- [ACTION ITEM] Pick out and copy each line below that contains the word "What", matching uppercase and lowercase exactly.

Collected data entries
§
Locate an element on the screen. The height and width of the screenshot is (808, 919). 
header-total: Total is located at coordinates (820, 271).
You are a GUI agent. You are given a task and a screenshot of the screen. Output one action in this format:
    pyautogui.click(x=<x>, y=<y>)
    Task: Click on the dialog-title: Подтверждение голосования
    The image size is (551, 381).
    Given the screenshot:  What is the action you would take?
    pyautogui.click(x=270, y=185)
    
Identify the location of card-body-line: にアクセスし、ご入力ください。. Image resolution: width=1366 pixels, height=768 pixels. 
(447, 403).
§
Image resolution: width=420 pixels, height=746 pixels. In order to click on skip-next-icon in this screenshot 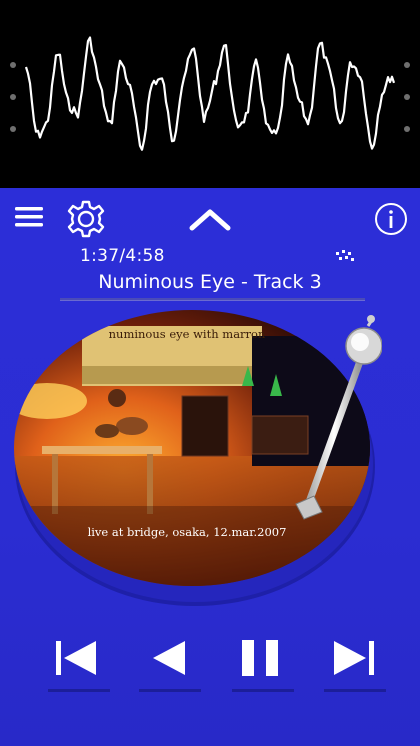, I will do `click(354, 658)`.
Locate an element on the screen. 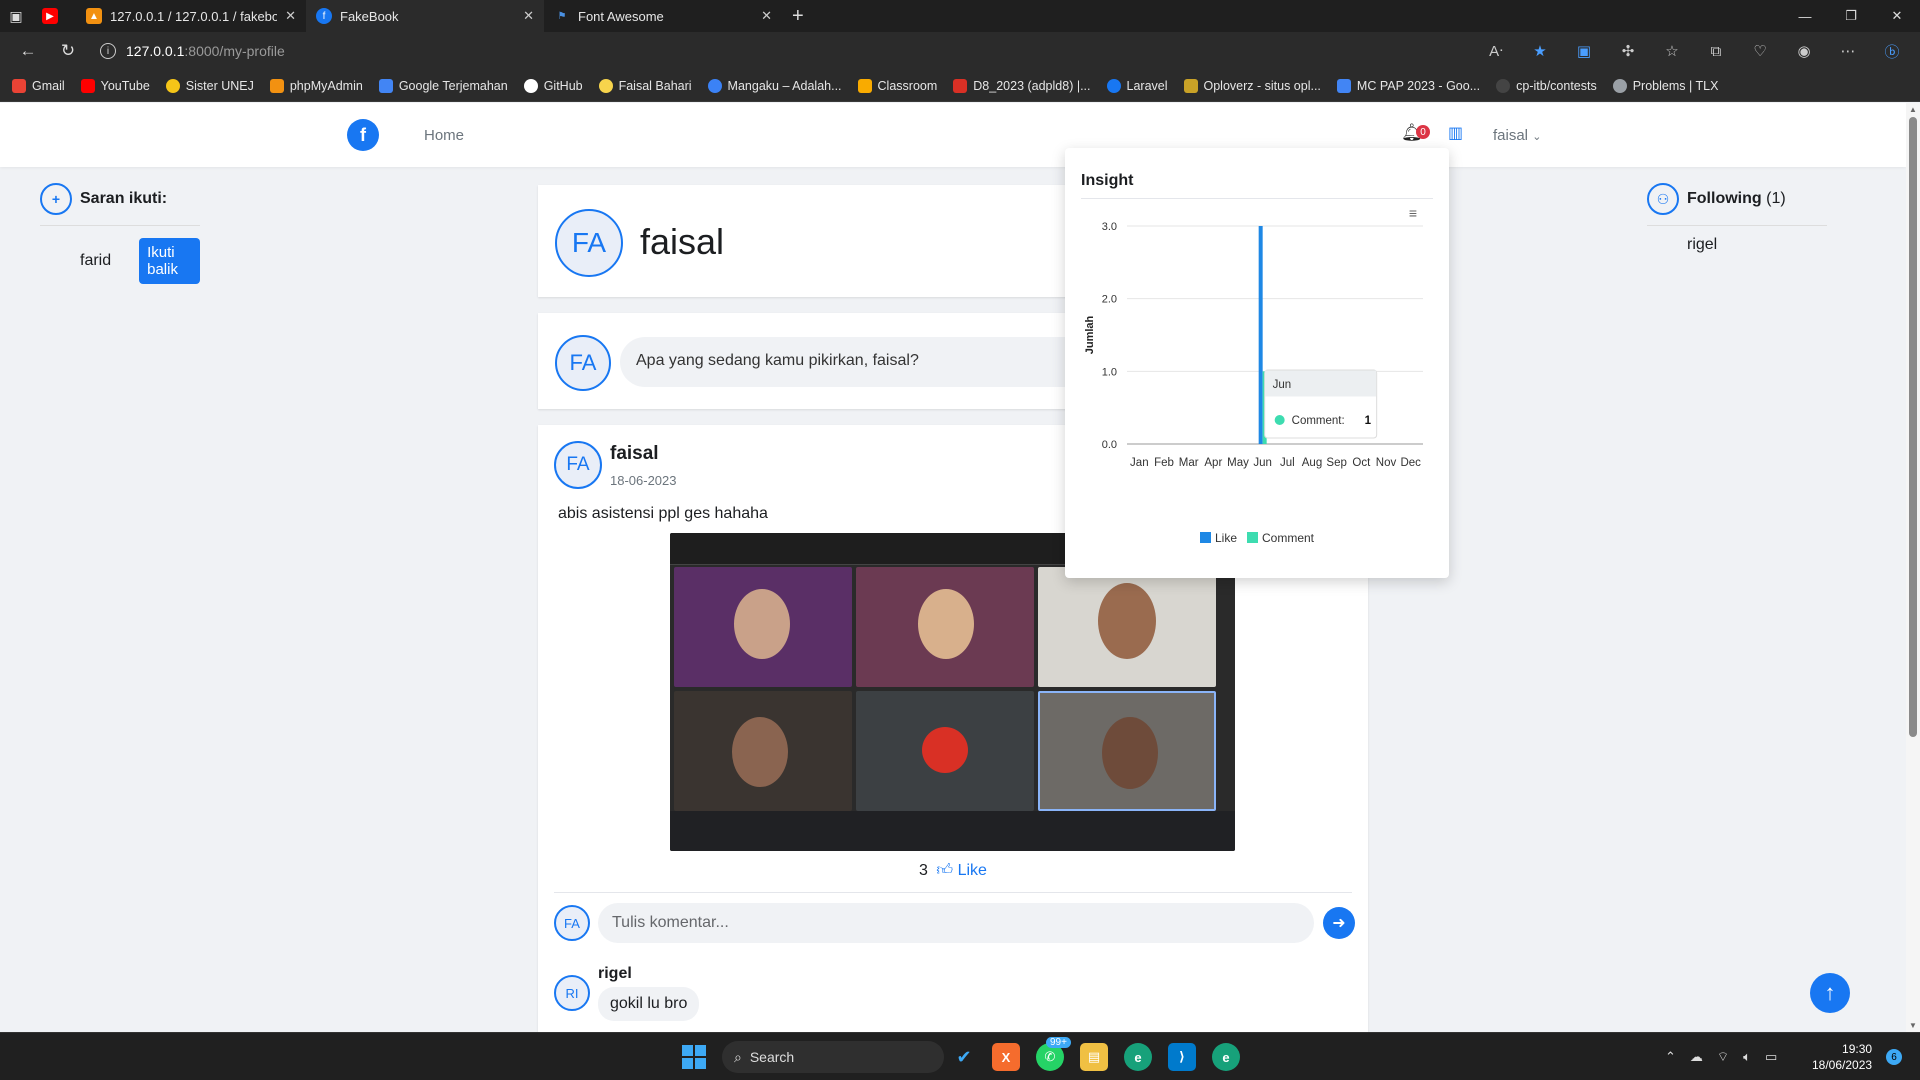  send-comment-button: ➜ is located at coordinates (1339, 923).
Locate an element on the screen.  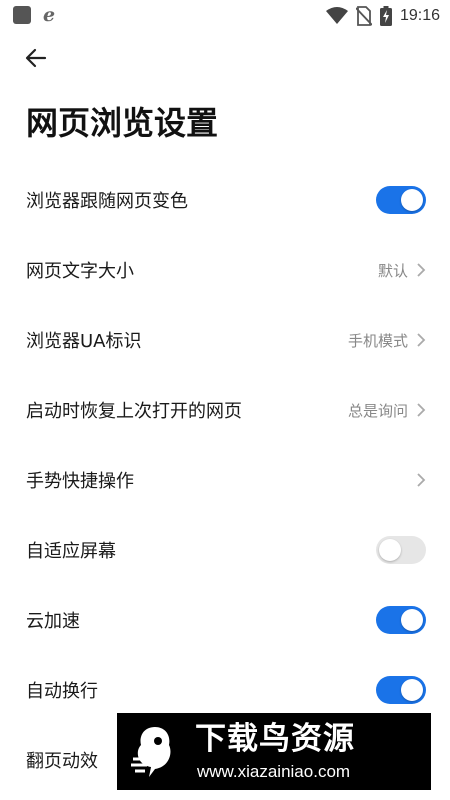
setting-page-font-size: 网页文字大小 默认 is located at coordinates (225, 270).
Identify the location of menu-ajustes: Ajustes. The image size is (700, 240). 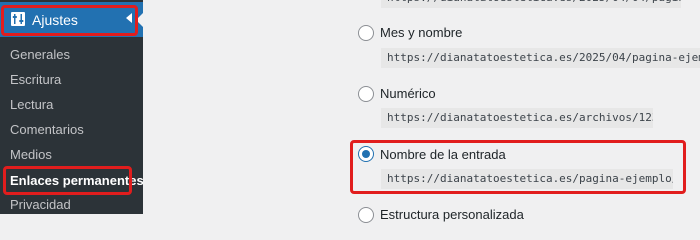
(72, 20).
§
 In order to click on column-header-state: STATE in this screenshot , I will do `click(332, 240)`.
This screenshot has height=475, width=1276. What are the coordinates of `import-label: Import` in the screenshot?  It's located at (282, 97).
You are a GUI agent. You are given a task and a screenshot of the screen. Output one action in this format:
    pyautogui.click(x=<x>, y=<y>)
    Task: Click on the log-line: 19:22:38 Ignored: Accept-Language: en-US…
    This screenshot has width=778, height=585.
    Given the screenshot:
§
- [RESPONSE TO THE EXERCISE]
    Given the screenshot:  What is the action you would take?
This screenshot has height=475, width=1276. What are the coordinates of `import-label: Import` in the screenshot?  It's located at (282, 97).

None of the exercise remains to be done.